__Stored rows__
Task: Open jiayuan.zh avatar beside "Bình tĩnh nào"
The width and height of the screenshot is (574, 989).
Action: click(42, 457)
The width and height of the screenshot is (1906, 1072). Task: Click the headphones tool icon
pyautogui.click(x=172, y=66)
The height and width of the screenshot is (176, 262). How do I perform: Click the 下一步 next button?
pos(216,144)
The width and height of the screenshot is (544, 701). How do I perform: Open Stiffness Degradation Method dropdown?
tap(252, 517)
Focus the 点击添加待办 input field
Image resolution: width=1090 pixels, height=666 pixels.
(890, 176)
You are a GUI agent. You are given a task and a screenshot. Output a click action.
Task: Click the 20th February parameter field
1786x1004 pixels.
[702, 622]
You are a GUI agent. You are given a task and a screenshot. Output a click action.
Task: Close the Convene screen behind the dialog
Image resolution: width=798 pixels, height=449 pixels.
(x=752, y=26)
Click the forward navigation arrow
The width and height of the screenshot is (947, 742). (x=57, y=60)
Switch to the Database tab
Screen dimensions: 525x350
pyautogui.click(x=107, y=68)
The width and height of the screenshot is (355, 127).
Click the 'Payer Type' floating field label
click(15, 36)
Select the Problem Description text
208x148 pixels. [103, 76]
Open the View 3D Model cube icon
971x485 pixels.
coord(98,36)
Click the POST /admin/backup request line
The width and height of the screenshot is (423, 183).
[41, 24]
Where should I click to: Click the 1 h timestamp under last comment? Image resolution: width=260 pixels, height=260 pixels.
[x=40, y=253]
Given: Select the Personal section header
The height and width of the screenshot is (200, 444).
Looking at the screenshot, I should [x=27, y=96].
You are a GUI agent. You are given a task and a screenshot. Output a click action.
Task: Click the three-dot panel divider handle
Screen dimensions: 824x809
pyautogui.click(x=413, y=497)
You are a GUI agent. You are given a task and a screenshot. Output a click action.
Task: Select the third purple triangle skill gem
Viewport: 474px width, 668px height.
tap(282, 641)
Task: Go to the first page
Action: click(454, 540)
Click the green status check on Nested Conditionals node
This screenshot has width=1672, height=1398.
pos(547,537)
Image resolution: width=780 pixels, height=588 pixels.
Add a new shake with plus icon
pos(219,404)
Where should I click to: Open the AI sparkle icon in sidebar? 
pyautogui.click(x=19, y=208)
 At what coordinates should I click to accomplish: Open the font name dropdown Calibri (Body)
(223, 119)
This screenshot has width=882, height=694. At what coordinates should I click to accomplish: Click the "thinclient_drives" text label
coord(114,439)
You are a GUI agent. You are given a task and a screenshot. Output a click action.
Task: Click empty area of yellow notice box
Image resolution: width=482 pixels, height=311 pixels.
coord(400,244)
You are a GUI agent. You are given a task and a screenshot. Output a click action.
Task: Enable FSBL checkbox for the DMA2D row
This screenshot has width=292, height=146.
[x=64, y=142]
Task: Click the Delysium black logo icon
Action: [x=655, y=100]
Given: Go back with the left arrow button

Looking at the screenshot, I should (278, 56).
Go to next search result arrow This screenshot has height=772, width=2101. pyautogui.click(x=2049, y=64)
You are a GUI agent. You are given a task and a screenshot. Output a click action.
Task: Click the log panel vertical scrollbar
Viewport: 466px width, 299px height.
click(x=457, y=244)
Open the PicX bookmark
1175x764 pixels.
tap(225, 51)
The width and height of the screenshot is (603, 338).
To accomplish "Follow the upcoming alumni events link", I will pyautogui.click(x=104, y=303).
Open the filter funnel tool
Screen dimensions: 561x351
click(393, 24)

__What to work on__
Revise the records above by changing each "GUI agent" to "interface agent", and write them out again with nothing else altered.

__Solution__
Task: Open jiayuan.zh avatar beside "Bình tĩnh nào"
The width and height of the screenshot is (574, 989).
Action: click(42, 457)
The width and height of the screenshot is (1906, 1072). Task: Click the headphones tool icon
pyautogui.click(x=172, y=66)
The height and width of the screenshot is (176, 262). How do I perform: Click the 下一步 next button?
pos(216,144)
The width and height of the screenshot is (544, 701). How do I perform: Open Stiffness Degradation Method dropdown?
tap(252, 517)
Focus the 点击添加待办 input field
Image resolution: width=1090 pixels, height=666 pixels.
(890, 176)
You are a interface agent. You are given a task and a screenshot. Output a click action.
Task: Click the 20th February parameter field
1786x1004 pixels.
[702, 622]
You are a interface agent. You are given a task and a screenshot. Output a click action.
Task: Close the Convene screen behind the dialog
Image resolution: width=798 pixels, height=449 pixels.
(x=752, y=26)
Click the forward navigation arrow
The width and height of the screenshot is (947, 742). (x=57, y=60)
Switch to the Database tab
Screen dimensions: 525x350
pyautogui.click(x=107, y=68)
The width and height of the screenshot is (355, 127).
Click the 'Payer Type' floating field label
click(15, 36)
Select the Problem Description text
208x148 pixels. [103, 76]
Open the View 3D Model cube icon
971x485 pixels.
coord(98,36)
Click the POST /admin/backup request line
The width and height of the screenshot is (423, 183).
[41, 24]
Where should I click to: Click the 1 h timestamp under last comment? Image resolution: width=260 pixels, height=260 pixels.
[x=40, y=253]
Given: Select the Personal section header
The height and width of the screenshot is (200, 444).
Looking at the screenshot, I should [x=27, y=96].
You are a interface agent. You are given a task and a screenshot. Output a click action.
Task: Click the three-dot panel divider handle
Screen dimensions: 824x809
pyautogui.click(x=413, y=497)
You are a interface agent. You are given a task and a screenshot. Output a click action.
Task: Select the third purple triangle skill gem
Viewport: 474px width, 668px height.
tap(282, 641)
Task: Go to the first page
Action: click(454, 540)
Click the green status check on Nested Conditionals node
This screenshot has width=1672, height=1398.
pos(547,537)
Image resolution: width=780 pixels, height=588 pixels.
Add a new shake with plus icon
pos(219,404)
Where should I click to: Open the AI sparkle icon in sidebar? 
pyautogui.click(x=19, y=208)
 At what coordinates should I click to accomplish: Open the font name dropdown Calibri (Body)
(223, 119)
This screenshot has width=882, height=694. At what coordinates should I click to accomplish: Click the "thinclient_drives" text label
coord(114,439)
You are a interface agent. You are given a task and a screenshot. Output a click action.
Task: Click empty area of yellow notice box
Image resolution: width=482 pixels, height=311 pixels.
coord(400,244)
You are a interface agent. You are given a task and a screenshot. Output a click action.
Task: Enable FSBL checkbox for the DMA2D row
This screenshot has width=292, height=146.
[x=64, y=142]
Task: Click the Delysium black logo icon
Action: [x=655, y=100]
Given: Go back with the left arrow button

Looking at the screenshot, I should (278, 56).
Go to next search result arrow This screenshot has height=772, width=2101. pyautogui.click(x=2049, y=64)
You are a interface agent. You are given a task and a screenshot. Output a click action.
Task: Click the log panel vertical scrollbar
Viewport: 466px width, 299px height.
click(x=457, y=244)
Open the PicX bookmark
1175x764 pixels.
tap(225, 51)
The width and height of the screenshot is (603, 338).
To accomplish "Follow the upcoming alumni events link", I will pyautogui.click(x=104, y=303).
Open the filter funnel tool
Screen dimensions: 561x351
click(393, 24)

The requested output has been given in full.